= Task directions =
What follows is a listing; repeat exactly, and only, its lines from the one holding "Task: Open the" through the last, leaving any pictures out.

------------------------------------------------------------

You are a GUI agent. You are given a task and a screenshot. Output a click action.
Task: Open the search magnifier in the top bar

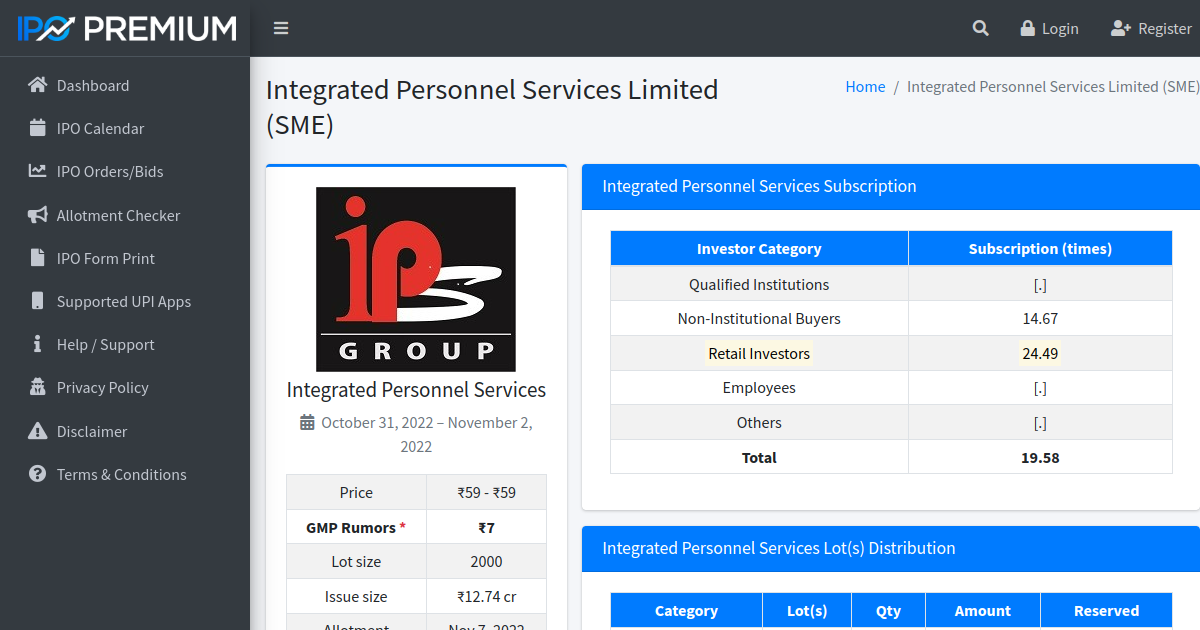pos(980,28)
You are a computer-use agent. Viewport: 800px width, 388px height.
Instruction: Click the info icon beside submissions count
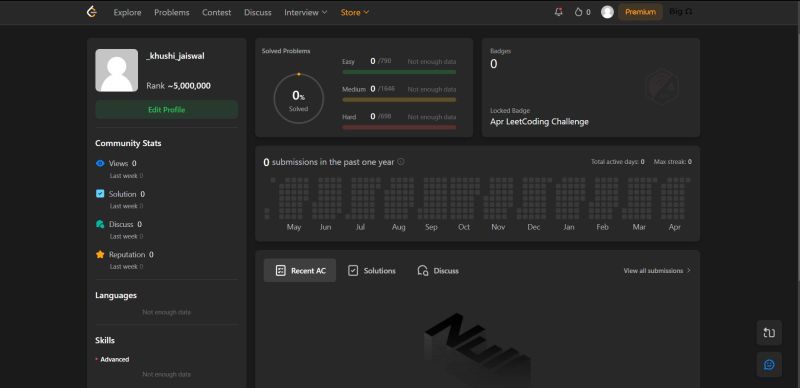[401, 162]
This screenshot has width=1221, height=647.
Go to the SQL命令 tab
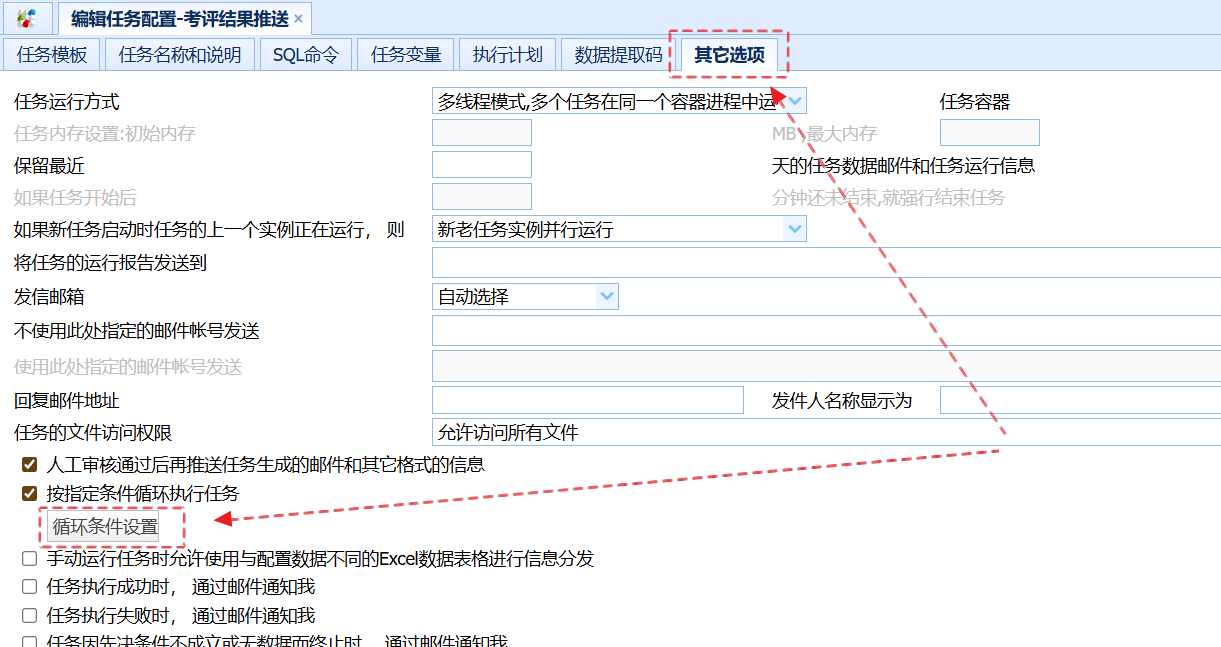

------------------------------------------------------------

= Answer space =
Task: Open the search magnifier in the top bar

pos(980,28)
You are a computer-use agent. Viewport: 800px width, 388px height.
Instruction: Click the info icon beside submissions count
[401, 162]
This screenshot has width=1221, height=647.
Go to the SQL命令 tab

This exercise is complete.